In New York, Mr. Henry Steinway began manufacturing fine pianos. On the Continent, Italian composer Verdi wrote his great operas Trovatore and La Traviata and German composer Wagner completed the text of the masterwork
Der Ring des Nibelungen. Alexander Wood shot his first patient with a subcutaneous injection from a hypodermic syringe and Samuel Colt, that American legend of firearms design, revolutionized British small-arms manufacture with his London factory for machine-made revolvers.
In London, Queen Victoria ensured the increasing popularity of the previously little-trusted chloroform as a surgical anesthetic by allowing herself to be chloroformed for the birth of her seventh child. Britain established the telegraph system in India and made smallpox vaccinations mandatory by law. In America, the world’s largest tree, the Wellingtonia gigantea, was discovered growing in a California forest. And in Middlesex Street, Whitechapel—otherwise known as Petticoat Lane, after the famous market which lined that cobbled thoroughfare—a child was born to Lithuanian immigrant Varina Boleslaus and English dock laborer John Lachley.

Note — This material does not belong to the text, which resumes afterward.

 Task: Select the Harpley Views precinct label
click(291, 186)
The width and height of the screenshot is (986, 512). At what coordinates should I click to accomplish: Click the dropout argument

The child was not a welcome addition to a family of six subsisting on John Lachley’s ten shillings a week, plus the shilling or two Varina added weekly from selling hand-crafted items made on her crocheting hook. In fact, in many parts of the world during that year of 1853, this particular child would have been exposed to the elements and allowed to die. Not only could its parents ill afford to feed the baby, clothe it, or provide an education, the child was born with physical . . . peculiarities. And in 1853, the East End of London was neither an auspicious time nor a hospitable place to be born with marked oddities of physique. The midwife who attended the birth gasped in horrified dismay, unable to answer every exhausted mother’s first, instinctive question: boy or girl?
Statistically, the human gene pool will produce children with ambiguous genitalia once in every thousand live births, perhaps as often as once in every five hundred. And while true hermaphrodites—children with the genital tissues of both sexes—account for only a tiny fraction of these ambiguously genitaled infants, they still can occur once in every one million or so live human births. Even in modern, more culturally enlightened societies, surgical “correction” of such children during infancy or early childhood can give rise to severe personality disorders, increased rates of suicide, a socially inculcated sense of guilt and secrecy surrounding their true sexual nature.